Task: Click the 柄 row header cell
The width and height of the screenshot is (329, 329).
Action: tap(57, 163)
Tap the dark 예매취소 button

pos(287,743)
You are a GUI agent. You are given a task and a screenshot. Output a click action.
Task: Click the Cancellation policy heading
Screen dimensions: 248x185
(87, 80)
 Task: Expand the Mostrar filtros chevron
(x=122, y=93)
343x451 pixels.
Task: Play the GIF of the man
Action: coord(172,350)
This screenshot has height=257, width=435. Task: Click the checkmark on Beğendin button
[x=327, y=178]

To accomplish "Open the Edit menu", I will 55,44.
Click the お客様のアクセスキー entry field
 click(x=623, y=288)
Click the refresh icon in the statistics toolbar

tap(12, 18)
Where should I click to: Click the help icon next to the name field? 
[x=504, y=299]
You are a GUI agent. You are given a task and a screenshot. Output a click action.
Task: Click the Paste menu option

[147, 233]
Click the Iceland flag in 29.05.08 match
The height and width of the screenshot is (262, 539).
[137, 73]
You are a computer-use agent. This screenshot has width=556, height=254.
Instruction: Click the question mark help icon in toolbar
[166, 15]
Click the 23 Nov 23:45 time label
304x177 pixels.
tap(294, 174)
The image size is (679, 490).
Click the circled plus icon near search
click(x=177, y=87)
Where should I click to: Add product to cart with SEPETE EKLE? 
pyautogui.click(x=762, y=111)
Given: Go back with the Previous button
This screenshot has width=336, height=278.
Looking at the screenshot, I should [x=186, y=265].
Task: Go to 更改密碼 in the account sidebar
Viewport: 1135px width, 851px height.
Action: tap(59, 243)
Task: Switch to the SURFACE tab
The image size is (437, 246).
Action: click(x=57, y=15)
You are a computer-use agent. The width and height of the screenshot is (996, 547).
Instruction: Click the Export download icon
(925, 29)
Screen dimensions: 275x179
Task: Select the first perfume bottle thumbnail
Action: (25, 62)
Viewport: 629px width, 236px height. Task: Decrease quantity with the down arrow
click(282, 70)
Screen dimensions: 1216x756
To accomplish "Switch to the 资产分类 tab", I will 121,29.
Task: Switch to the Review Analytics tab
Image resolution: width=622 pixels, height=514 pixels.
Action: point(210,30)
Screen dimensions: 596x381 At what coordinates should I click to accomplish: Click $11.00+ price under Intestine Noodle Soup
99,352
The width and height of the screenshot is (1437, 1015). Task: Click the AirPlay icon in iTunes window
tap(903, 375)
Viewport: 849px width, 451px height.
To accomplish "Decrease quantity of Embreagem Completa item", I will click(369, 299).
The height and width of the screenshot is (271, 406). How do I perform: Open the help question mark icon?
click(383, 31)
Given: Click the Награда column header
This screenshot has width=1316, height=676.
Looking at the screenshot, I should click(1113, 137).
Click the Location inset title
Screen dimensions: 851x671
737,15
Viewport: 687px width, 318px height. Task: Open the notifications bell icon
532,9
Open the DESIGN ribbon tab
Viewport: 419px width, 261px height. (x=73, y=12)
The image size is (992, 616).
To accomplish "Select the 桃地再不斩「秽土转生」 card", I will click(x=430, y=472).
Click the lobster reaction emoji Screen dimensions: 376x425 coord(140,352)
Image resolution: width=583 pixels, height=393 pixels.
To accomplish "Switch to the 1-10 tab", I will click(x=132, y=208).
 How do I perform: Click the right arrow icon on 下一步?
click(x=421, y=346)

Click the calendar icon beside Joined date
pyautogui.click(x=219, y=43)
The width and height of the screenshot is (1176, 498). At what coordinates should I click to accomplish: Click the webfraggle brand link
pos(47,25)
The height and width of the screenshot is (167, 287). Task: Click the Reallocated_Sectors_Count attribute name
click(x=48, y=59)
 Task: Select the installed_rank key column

> _WHAT YOU ARE ASKED TO DO_
Exact repetition of every entry in the data is required.

> _ANSWER TO THIS PROBLEM_
Task: Click the 柄 row header cell
The width and height of the screenshot is (329, 329).
Action: tap(57, 163)
Tap the dark 예매취소 button

pos(287,743)
You are a GUI agent. You are given a task and a screenshot. Output a click action.
Task: Click the Cancellation policy heading
Screen dimensions: 248x185
(87, 80)
 Task: Expand the Mostrar filtros chevron
(x=122, y=93)
343x451 pixels.
Task: Play the GIF of the man
Action: coord(172,350)
This screenshot has height=257, width=435. Task: Click the checkmark on Beğendin button
[x=327, y=178]

To accomplish "Open the Edit menu", I will 55,44.
Click the お客様のアクセスキー entry field
 click(x=623, y=288)
Click the refresh icon in the statistics toolbar

tap(12, 18)
Where should I click to: Click the help icon next to the name field? 
[x=504, y=299]
You are a GUI agent. You are given a task and a screenshot. Output a click action.
Task: Click the Paste menu option

[147, 233]
Click the Iceland flag in 29.05.08 match
The height and width of the screenshot is (262, 539).
[137, 73]
You are a computer-use agent. This screenshot has width=556, height=254.
Instruction: Click the question mark help icon in toolbar
[166, 15]
Click the 23 Nov 23:45 time label
304x177 pixels.
tap(294, 174)
The image size is (679, 490).
Click the circled plus icon near search
click(x=177, y=87)
Where should I click to: Add product to cart with SEPETE EKLE? 
pyautogui.click(x=762, y=111)
Given: Go back with the Previous button
This screenshot has width=336, height=278.
Looking at the screenshot, I should [x=186, y=265].
Task: Go to 更改密碼 in the account sidebar
Viewport: 1135px width, 851px height.
Action: tap(59, 243)
Task: Switch to the SURFACE tab
The image size is (437, 246).
Action: click(x=57, y=15)
You are a computer-use agent. The width and height of the screenshot is (996, 547).
Instruction: Click the Export download icon
(925, 29)
Screen dimensions: 275x179
Task: Select the first perfume bottle thumbnail
Action: (25, 62)
Viewport: 629px width, 236px height. Task: Decrease quantity with the down arrow
click(282, 70)
Screen dimensions: 1216x756
To accomplish "Switch to the 资产分类 tab", I will 121,29.
Task: Switch to the Review Analytics tab
Image resolution: width=622 pixels, height=514 pixels.
Action: point(210,30)
Screen dimensions: 596x381 At what coordinates should I click to accomplish: Click $11.00+ price under Intestine Noodle Soup
99,352
The width and height of the screenshot is (1437, 1015). Task: Click the AirPlay icon in iTunes window
tap(903, 375)
Viewport: 849px width, 451px height.
To accomplish "Decrease quantity of Embreagem Completa item", I will click(369, 299).
The height and width of the screenshot is (271, 406). How do I perform: Open the help question mark icon?
click(383, 31)
Given: Click the Награда column header
This screenshot has width=1316, height=676.
Looking at the screenshot, I should click(1113, 137).
Click the Location inset title
Screen dimensions: 851x671
737,15
Viewport: 687px width, 318px height. Task: Open the notifications bell icon
532,9
Open the DESIGN ribbon tab
Viewport: 419px width, 261px height. (x=73, y=12)
The image size is (992, 616).
To accomplish "Select the 桃地再不斩「秽土转生」 card", I will click(x=430, y=472).
Click the lobster reaction emoji Screen dimensions: 376x425 coord(140,352)
Image resolution: width=583 pixels, height=393 pixels.
To accomplish "Switch to the 1-10 tab", I will click(x=132, y=208).
 How do I perform: Click the right arrow icon on 下一步?
click(x=421, y=346)

Click the calendar icon beside Joined date
pyautogui.click(x=219, y=43)
The width and height of the screenshot is (1176, 498). At what coordinates should I click to accomplish: Click the webfraggle brand link
pos(47,25)
The height and width of the screenshot is (167, 287). Task: Click the Reallocated_Sectors_Count attribute name
click(x=48, y=59)
 Task: Select the installed_rank key column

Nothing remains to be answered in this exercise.